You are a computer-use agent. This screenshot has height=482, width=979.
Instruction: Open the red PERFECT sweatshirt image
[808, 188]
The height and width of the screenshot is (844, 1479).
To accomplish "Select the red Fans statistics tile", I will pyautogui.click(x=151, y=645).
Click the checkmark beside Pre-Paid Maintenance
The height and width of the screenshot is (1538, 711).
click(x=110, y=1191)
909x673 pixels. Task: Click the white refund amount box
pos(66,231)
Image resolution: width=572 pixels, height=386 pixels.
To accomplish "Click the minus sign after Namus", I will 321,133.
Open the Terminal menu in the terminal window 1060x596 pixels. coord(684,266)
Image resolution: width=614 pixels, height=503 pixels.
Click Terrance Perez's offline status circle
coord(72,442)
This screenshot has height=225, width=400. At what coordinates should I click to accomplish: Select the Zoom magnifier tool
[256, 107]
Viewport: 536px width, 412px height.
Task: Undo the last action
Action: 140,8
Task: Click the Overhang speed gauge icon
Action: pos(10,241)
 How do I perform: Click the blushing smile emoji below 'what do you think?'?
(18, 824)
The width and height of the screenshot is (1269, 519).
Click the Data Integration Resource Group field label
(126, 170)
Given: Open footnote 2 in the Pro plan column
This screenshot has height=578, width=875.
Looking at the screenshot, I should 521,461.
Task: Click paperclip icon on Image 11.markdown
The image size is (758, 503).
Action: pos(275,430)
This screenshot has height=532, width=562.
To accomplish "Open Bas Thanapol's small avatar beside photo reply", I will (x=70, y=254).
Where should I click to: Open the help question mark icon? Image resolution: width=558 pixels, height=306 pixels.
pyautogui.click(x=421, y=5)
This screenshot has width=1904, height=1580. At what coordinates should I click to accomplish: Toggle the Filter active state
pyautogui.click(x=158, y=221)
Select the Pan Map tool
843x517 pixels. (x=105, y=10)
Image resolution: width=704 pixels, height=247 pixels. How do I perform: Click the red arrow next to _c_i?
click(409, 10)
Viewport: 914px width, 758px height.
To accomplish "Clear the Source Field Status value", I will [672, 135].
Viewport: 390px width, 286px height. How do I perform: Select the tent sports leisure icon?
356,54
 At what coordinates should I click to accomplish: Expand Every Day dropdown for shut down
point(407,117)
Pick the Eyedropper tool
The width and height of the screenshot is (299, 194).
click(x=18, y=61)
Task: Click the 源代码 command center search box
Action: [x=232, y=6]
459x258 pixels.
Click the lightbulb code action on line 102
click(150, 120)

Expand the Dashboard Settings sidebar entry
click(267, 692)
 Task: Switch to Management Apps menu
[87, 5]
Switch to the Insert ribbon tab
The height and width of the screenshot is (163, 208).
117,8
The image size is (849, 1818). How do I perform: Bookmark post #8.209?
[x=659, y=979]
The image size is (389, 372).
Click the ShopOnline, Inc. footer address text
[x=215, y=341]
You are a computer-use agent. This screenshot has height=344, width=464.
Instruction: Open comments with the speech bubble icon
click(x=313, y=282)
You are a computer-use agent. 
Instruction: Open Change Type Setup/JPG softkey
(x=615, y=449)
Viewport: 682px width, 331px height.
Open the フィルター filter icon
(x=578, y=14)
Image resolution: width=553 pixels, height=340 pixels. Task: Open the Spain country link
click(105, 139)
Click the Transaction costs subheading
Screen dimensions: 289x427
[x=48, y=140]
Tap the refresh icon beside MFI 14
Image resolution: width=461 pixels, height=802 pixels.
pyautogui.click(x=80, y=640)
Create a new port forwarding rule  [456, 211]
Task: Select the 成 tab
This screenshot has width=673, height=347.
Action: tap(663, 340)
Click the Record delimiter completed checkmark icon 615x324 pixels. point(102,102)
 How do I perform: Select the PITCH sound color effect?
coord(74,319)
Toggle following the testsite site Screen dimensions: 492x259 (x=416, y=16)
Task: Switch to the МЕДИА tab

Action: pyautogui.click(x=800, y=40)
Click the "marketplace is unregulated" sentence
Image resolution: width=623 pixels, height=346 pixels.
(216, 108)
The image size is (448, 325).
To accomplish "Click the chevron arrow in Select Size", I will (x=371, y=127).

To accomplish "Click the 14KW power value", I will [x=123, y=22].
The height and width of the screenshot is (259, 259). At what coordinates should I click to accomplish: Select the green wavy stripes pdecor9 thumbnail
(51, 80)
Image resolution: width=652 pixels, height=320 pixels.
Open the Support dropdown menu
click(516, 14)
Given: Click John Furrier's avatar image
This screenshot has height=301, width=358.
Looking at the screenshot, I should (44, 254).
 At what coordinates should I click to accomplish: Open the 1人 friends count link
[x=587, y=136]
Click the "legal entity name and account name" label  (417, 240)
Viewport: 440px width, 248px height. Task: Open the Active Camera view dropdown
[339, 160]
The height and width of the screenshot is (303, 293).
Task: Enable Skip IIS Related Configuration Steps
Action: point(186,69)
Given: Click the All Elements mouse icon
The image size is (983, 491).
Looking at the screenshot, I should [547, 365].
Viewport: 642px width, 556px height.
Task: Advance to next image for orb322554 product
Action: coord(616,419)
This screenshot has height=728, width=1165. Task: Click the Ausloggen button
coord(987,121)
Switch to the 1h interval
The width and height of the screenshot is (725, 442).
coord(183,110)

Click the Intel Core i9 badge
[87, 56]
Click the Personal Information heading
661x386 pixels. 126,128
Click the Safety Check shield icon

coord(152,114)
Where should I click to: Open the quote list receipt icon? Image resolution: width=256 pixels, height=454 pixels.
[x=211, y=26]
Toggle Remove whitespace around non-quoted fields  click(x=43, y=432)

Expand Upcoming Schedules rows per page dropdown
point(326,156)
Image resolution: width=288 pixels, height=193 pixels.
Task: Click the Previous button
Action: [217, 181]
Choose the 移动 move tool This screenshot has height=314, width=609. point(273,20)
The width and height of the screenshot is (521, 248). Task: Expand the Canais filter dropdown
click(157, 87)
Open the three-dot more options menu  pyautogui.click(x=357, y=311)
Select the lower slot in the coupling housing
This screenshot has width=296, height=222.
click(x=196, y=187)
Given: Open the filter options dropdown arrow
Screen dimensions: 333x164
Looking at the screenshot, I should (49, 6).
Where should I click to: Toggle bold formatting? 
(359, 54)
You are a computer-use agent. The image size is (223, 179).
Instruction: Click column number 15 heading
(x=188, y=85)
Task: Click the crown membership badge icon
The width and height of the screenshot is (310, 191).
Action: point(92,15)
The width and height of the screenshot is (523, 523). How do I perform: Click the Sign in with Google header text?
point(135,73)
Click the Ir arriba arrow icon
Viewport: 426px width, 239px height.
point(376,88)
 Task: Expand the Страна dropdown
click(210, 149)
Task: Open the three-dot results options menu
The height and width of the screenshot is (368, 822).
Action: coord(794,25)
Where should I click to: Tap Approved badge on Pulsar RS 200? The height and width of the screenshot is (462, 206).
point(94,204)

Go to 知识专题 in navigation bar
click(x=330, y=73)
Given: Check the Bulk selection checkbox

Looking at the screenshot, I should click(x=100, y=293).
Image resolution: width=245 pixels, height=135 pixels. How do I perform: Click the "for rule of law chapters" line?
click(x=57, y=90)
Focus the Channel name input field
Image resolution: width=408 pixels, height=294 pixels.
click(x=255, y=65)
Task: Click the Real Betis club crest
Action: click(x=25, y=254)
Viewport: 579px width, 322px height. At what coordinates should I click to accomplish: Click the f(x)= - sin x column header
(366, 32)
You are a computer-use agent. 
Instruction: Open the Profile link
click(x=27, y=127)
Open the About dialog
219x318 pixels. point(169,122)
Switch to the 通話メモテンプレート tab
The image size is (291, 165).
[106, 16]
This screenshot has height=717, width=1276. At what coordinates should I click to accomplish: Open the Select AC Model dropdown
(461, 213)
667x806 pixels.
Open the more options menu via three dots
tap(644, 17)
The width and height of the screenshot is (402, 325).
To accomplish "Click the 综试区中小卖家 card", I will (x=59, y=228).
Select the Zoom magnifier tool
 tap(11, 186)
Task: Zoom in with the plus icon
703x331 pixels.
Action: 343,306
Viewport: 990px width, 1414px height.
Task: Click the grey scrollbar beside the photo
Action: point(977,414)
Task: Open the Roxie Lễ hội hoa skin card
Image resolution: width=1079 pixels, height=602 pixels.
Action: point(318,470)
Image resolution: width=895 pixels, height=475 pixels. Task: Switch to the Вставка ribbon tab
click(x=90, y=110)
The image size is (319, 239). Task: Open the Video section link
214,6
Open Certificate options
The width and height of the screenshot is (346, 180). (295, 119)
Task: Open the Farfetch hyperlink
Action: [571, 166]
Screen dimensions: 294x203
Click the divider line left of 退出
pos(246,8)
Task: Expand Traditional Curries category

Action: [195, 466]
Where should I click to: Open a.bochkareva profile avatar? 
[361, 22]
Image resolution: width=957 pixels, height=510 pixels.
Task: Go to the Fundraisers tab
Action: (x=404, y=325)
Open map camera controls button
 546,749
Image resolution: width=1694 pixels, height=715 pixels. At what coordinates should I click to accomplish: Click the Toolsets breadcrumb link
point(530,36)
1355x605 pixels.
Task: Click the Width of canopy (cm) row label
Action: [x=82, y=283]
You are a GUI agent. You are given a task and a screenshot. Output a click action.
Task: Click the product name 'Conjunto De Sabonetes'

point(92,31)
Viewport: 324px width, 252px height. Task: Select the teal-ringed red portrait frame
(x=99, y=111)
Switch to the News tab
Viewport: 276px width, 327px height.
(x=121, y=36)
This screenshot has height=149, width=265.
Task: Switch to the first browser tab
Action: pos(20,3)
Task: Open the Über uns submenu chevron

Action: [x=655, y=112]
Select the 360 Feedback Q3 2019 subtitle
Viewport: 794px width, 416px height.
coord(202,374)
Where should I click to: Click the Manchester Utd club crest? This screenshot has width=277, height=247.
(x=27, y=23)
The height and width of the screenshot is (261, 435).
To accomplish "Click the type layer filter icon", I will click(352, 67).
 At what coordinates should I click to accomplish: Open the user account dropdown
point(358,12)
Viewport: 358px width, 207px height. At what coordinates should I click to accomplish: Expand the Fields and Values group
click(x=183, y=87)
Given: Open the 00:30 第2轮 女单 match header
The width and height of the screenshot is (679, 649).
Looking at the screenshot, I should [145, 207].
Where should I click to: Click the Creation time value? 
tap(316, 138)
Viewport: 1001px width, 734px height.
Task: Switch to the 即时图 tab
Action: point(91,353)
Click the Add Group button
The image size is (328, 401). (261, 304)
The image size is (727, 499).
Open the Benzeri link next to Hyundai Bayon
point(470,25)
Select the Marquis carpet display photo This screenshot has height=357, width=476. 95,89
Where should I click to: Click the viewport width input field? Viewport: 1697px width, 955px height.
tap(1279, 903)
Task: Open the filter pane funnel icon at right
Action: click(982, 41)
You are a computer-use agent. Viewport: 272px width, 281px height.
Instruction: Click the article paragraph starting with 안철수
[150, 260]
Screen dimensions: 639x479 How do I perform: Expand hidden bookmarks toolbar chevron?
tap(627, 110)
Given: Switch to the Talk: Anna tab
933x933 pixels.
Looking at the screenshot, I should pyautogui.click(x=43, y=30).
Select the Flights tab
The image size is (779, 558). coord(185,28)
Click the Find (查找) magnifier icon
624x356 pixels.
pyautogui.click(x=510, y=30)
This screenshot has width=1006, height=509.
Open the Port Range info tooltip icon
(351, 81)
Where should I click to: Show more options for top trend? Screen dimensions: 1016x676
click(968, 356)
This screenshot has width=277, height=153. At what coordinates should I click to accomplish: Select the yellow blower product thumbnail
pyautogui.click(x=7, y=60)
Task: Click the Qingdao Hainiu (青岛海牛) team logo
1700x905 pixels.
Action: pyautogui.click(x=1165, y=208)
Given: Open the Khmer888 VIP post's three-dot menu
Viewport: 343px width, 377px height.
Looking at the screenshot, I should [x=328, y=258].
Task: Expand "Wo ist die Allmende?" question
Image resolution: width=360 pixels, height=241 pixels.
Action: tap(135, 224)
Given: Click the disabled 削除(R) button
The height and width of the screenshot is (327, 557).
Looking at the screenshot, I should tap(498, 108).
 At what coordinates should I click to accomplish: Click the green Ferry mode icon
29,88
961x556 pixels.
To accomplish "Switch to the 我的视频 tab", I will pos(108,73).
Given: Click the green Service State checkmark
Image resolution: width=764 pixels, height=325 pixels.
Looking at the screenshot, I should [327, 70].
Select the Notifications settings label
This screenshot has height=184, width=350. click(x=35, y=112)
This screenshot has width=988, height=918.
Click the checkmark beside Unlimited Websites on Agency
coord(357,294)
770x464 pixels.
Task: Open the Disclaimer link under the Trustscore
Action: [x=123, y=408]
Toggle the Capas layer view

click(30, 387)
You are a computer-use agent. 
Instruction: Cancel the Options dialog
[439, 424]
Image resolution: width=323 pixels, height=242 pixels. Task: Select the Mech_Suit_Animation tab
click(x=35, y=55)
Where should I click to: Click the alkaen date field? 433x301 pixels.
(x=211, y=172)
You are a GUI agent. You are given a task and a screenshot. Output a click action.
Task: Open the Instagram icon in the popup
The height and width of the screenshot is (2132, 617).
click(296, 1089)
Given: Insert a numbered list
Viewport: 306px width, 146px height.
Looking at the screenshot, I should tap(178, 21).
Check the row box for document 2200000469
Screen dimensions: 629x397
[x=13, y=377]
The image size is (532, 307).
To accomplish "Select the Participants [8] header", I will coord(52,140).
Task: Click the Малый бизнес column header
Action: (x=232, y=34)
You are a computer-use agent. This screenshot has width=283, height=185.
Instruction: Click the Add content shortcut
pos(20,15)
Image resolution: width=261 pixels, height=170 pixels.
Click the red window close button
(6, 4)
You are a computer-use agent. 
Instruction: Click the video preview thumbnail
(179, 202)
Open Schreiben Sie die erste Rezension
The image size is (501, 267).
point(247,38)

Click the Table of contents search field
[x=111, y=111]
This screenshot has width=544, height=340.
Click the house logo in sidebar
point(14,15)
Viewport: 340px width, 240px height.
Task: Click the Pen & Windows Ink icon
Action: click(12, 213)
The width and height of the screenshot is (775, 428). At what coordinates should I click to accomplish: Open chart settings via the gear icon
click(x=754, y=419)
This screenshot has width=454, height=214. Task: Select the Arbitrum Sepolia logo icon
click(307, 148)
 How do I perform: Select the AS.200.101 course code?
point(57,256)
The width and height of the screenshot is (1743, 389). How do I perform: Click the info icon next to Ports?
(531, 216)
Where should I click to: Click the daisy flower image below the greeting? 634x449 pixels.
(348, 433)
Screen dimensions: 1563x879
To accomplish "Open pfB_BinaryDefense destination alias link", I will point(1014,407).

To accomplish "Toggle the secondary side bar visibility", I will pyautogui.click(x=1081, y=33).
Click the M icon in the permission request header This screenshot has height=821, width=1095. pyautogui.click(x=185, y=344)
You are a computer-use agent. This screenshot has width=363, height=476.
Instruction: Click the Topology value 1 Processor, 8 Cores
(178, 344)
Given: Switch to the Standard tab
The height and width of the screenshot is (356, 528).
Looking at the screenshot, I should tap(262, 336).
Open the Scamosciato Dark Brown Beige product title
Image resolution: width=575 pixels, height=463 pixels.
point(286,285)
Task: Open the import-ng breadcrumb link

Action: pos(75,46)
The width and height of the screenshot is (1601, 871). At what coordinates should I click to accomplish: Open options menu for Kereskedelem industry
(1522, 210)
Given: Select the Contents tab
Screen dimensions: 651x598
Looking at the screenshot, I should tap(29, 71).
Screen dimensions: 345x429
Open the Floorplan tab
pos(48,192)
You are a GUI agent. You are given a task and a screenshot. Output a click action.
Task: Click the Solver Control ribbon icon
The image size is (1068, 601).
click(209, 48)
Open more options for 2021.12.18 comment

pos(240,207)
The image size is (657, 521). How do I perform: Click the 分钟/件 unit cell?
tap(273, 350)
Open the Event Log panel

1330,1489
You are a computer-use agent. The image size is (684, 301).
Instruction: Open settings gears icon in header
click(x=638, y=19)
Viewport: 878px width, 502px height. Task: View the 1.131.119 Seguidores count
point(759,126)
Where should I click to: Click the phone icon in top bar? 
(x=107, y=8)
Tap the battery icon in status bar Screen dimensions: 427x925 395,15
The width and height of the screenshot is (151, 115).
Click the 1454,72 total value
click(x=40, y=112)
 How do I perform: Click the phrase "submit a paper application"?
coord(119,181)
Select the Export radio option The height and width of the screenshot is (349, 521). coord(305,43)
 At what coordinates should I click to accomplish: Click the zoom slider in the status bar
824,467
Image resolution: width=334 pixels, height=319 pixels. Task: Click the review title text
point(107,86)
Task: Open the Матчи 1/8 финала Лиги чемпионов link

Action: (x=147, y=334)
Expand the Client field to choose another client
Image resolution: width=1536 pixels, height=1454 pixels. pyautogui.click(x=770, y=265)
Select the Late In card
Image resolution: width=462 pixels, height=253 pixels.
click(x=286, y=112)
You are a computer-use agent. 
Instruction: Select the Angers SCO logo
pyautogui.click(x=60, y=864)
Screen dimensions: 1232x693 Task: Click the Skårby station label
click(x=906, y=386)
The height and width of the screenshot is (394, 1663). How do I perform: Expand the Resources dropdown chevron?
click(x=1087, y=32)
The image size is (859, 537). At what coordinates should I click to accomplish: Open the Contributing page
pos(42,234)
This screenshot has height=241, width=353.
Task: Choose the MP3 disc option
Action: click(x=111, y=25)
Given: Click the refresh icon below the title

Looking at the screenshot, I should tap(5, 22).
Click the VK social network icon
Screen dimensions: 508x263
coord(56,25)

----

Task item: Without changing anything, quote the lines from the top of the data to the line that contains "Task: Click paperclip", including that line.

Answer for the task:
You are a computer-use agent. This screenshot has height=482, width=979.
Instruction: Open the red PERFECT sweatshirt image
[808, 188]
The height and width of the screenshot is (844, 1479).
To accomplish "Select the red Fans statistics tile", I will pyautogui.click(x=151, y=645).
Click the checkmark beside Pre-Paid Maintenance
The height and width of the screenshot is (1538, 711).
click(x=110, y=1191)
909x673 pixels. Task: Click the white refund amount box
pos(66,231)
Image resolution: width=572 pixels, height=386 pixels.
To accomplish "Click the minus sign after Namus", I will 321,133.
Open the Terminal menu in the terminal window 1060x596 pixels. coord(684,266)
Image resolution: width=614 pixels, height=503 pixels.
Click Terrance Perez's offline status circle
coord(72,442)
This screenshot has height=225, width=400. At what coordinates should I click to accomplish: Select the Zoom magnifier tool
[256, 107]
Viewport: 536px width, 412px height.
Task: Undo the last action
Action: 140,8
Task: Click the Overhang speed gauge icon
Action: pos(10,241)
 How do I perform: Click the blushing smile emoji below 'what do you think?'?
(18, 824)
The width and height of the screenshot is (1269, 519).
Click the Data Integration Resource Group field label
(126, 170)
Given: Open footnote 2 in the Pro plan column
This screenshot has height=578, width=875.
Looking at the screenshot, I should 521,461.
Task: Click paperclip icon on Image 11.markdown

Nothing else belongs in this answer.